**TASK GOAL**: Reproduce verbatim the passage of the text on how friends inform our music, starting at "I read a quote" and ending at "mile training run.".

**SOURCE EXTRACT**:

So this was something I started thinking about a while ago and hit home rather recently after meeting up with and talking to some really close friends for the first time in a few months…how do our friends inform our music? As musicians and music teachers we often get spoiled, our friends and our peers are built in to our work. We see the same coworkers and fellow musicians day in and day out and we develop friendships with them, so when we get home at the end of the day, introvert, extrovert, or ambivert…we don’t tend to feel particularly lonely.
What happens when we get out of the microcosm that is school or an ensemble, though? What happens when, all of a sudden we aren’t around “our people,” anymore? It’s a massive change and not necessarily an easy one. While it’s obviously possible (and I believe necessary) to have non-musical friends, they tend to be the people we develop the closest relationships with and when they aren’t two feet away from us in rehearsal anymore we get lonely for these specific individuals.
So what does that mean for our music and our performance? I can only share my personal experiences, but, like I’ve said, I hope they help you. We all have specific close bonds to people, frequently ones who live half way across the country…or the world. We some times get lonely for these specific individuals, but is that a bad thing?
I read a quote from a runner once who stated that her motivation to get up and run every morning was to dedicate her runs to the people she cared about. One run would be dedicated to her mom, one to her dad, one to her brother, etc. It gave her the motivation and the drive to get through a twenty mile training run.
Missing the specific people with whom we are particularly close, can actually be really positive for that and less selfish reasons. Sometimes that longing needs a medium to come out and music can be that perfect expression. In a way, that sort of motivation is one of the sweetest dedications we can give to someone we love. Like, “HEY! This is a part of my heart and soul and I’m playing for you today, ya’ big weirdo!”
The real fire of this idea of dedicating a practice session to someone you love often comes, I think, from when we get to see and talk to our good friends. You probably all know the saying: “sometimes all the therapy you need is coffee with your best friend.” Sometimes all the inspiration you need is a long talk with your best friends. That can spur and inspire you to take a renewed interest in your art form.
That’s not to say we all languish away without these important people, but they definitely help motivate and inspire us, if only because we know, no matter how many heartbreaks we suffer, how many auditions we lose, and how many times we fall flat on our faces, they will support us and they will be our loudest cheering section when we succeed and reach our goals. Of course we want to make these people proud (though, we don’t have to, they’re typically there without us needing to do anything), we love them and they love us, so we work and sometimes we put our friendships into our music. Sometimes, that sort of love is what makes what we do worth it.

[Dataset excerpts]
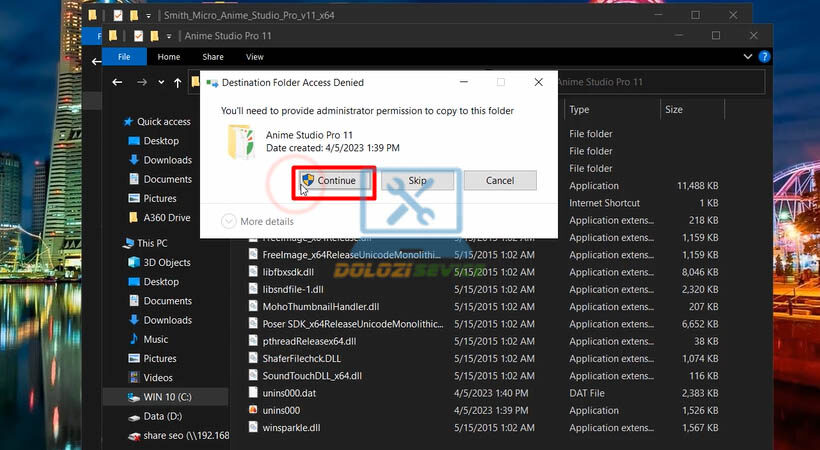Select the Videos folder in sidebar
The width and height of the screenshot is (820, 450).
point(158,378)
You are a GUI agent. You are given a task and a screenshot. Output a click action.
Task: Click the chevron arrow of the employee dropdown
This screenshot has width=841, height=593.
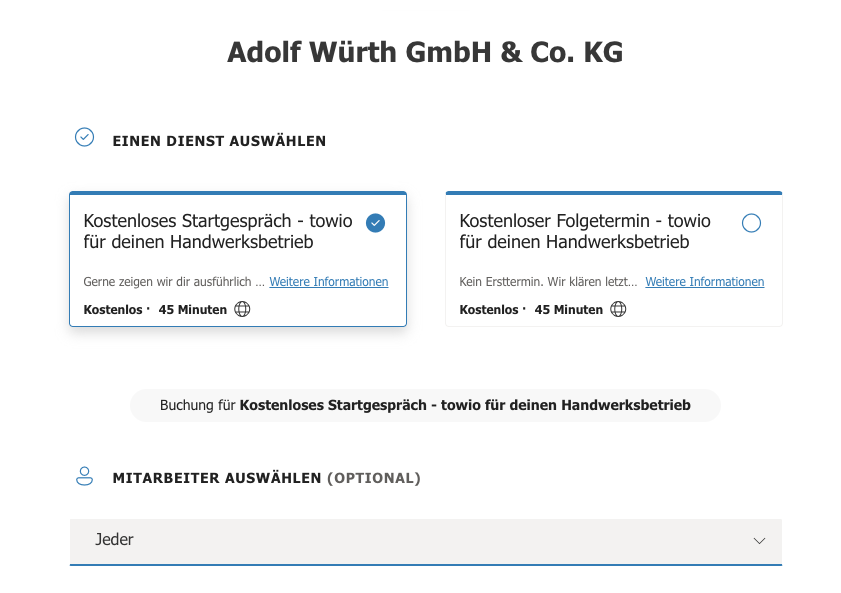759,541
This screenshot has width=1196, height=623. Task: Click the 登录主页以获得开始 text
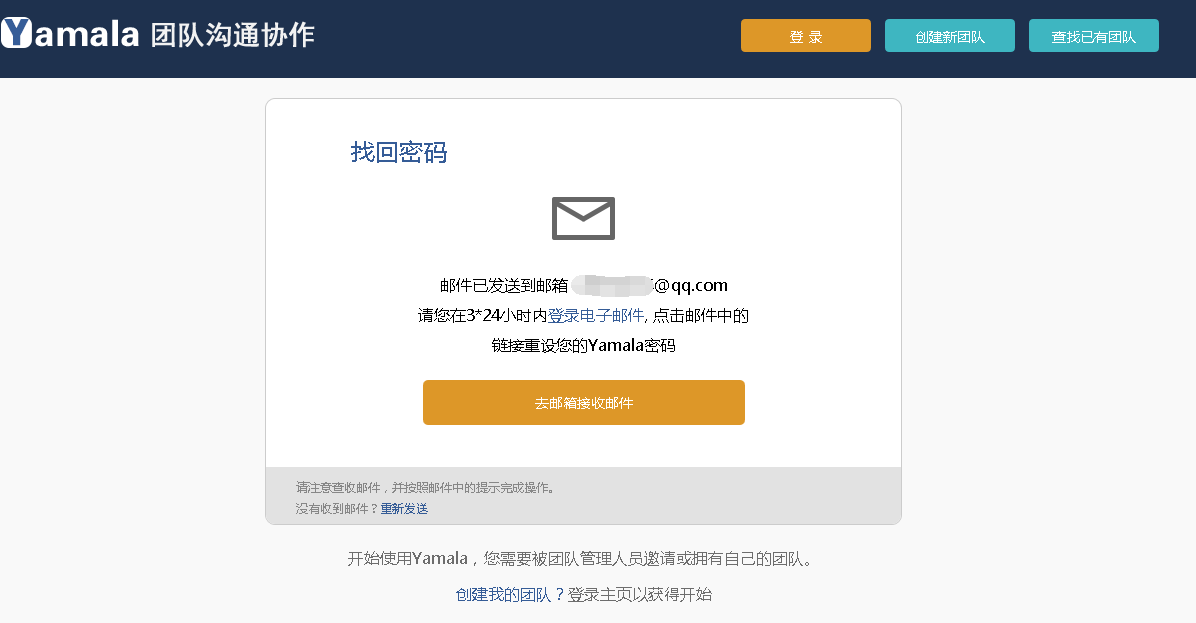[x=640, y=594]
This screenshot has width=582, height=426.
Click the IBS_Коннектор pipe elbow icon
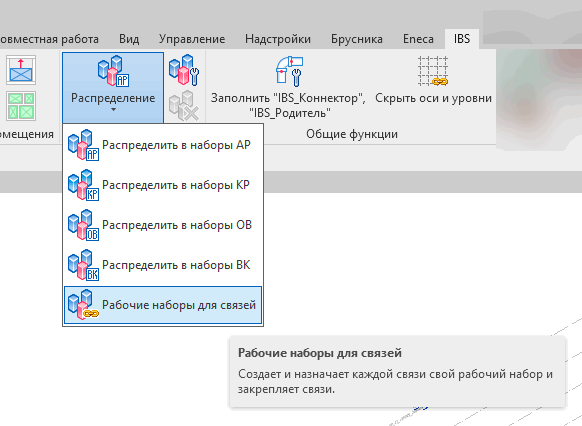289,71
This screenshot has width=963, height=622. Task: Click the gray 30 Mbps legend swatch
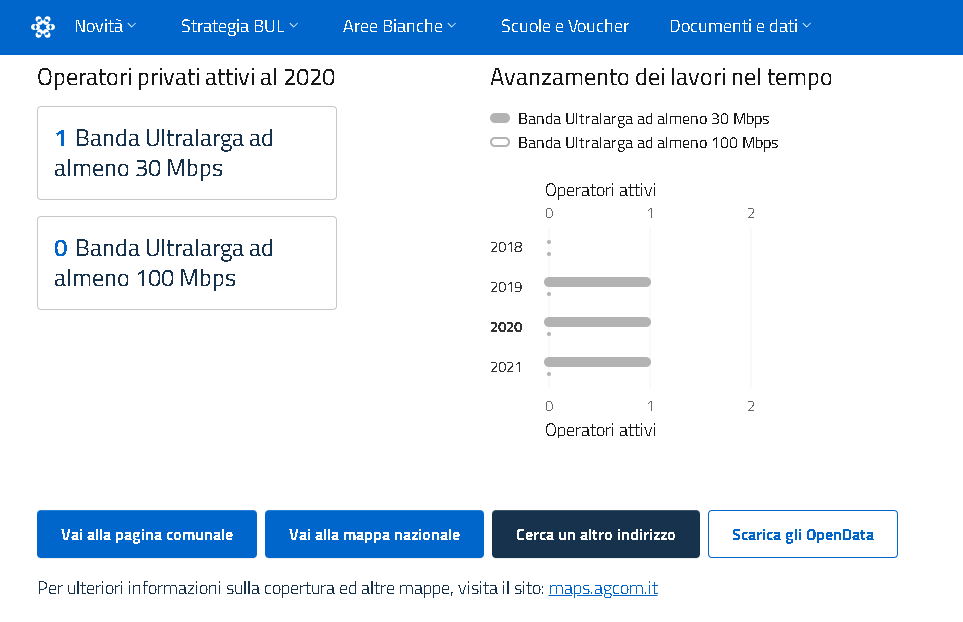click(500, 119)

**RESPONSE AREA**:
I read a quote from a runner once who stated that her motivation to get up and run every morning was to dedicate her runs to the people she cared about. One run would be dedicated to her mom, one to her dad, one to her brother, etc. It gave her the motivation and the drive to get through a twenty mile training run.